> **WHAT TO DO**: Output exactly the lines from the one containing "You are a GUI" through the final line of the entries below, both included, and skip the pictures.
RECORDS PROVIDED Block Start
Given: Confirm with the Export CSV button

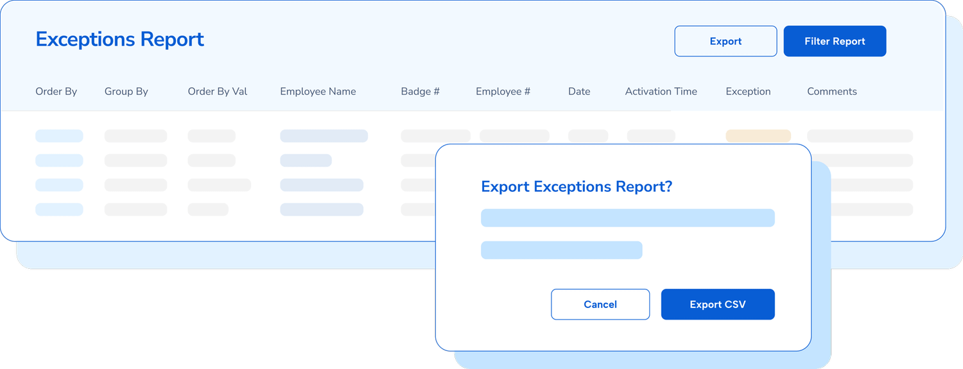Looking at the screenshot, I should pyautogui.click(x=718, y=304).
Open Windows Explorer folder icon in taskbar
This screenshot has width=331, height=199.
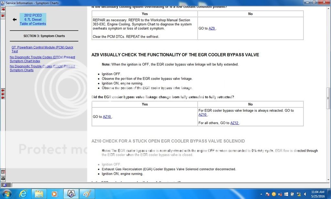click(x=39, y=194)
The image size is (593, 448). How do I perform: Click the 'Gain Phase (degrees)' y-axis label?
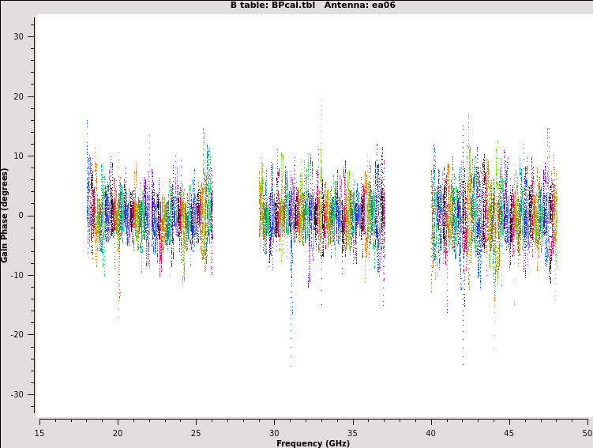point(5,215)
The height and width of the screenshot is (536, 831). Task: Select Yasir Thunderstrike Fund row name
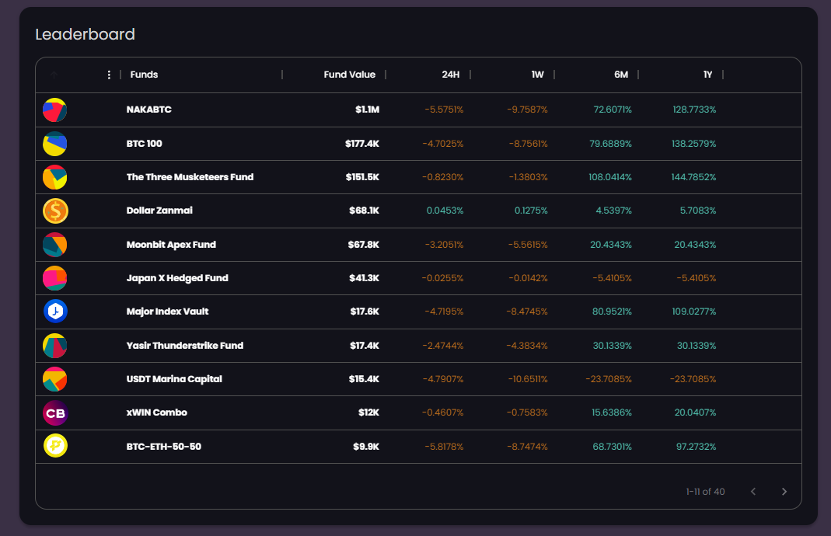pos(184,346)
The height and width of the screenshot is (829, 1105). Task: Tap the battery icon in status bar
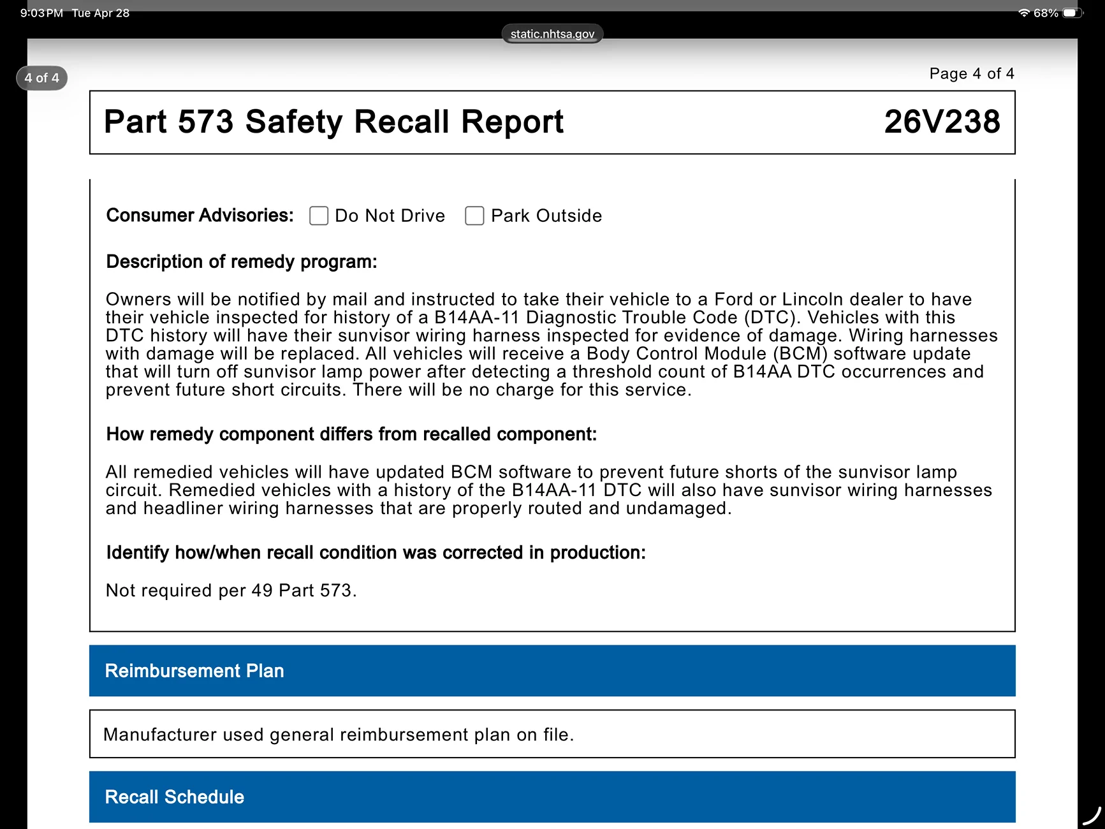pos(1072,13)
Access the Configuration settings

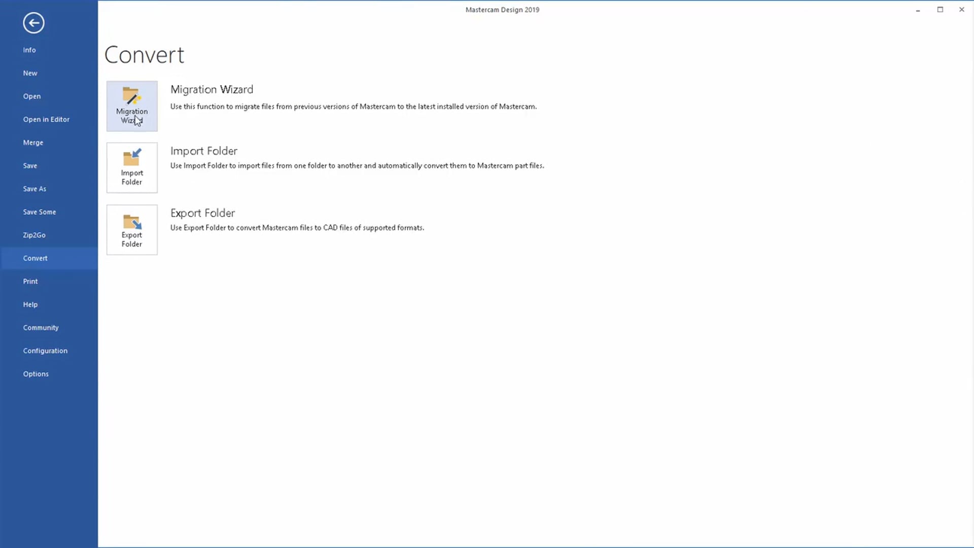click(45, 351)
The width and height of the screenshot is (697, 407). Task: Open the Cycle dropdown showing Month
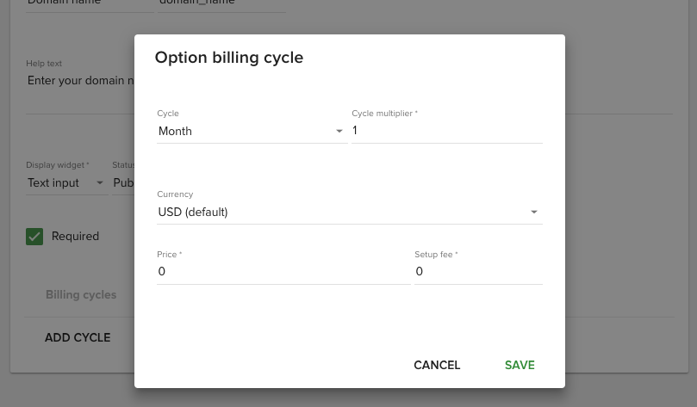pyautogui.click(x=246, y=132)
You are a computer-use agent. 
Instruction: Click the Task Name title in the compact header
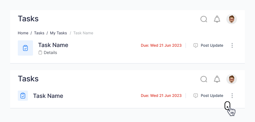tap(48, 96)
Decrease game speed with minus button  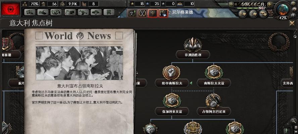coord(231,4)
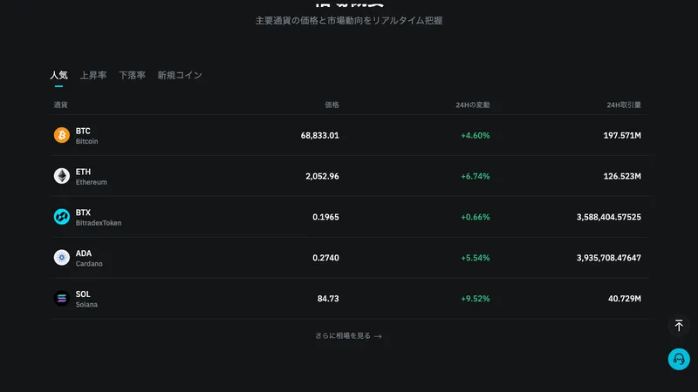698x392 pixels.
Task: Click the arrow next to さらに相場を見る
Action: click(378, 336)
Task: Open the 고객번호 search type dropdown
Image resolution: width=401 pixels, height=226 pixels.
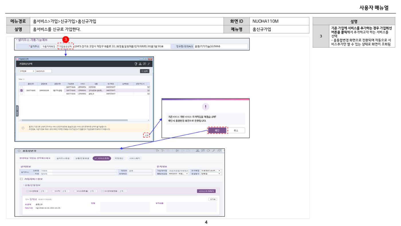Action: (26, 71)
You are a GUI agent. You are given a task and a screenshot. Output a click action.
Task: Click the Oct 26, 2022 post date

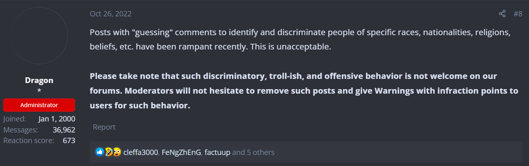click(111, 14)
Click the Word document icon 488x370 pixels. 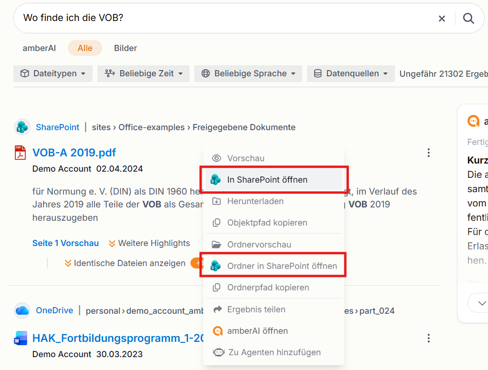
RECORDS PROVIDED Block End
> **ANSWER**:
You are a GUI agent. You are given a task and a screenshot. Output a click action.
Task: Click the Oct 26, 2022 post date

click(111, 14)
Click the Word document icon 488x370 pixels. 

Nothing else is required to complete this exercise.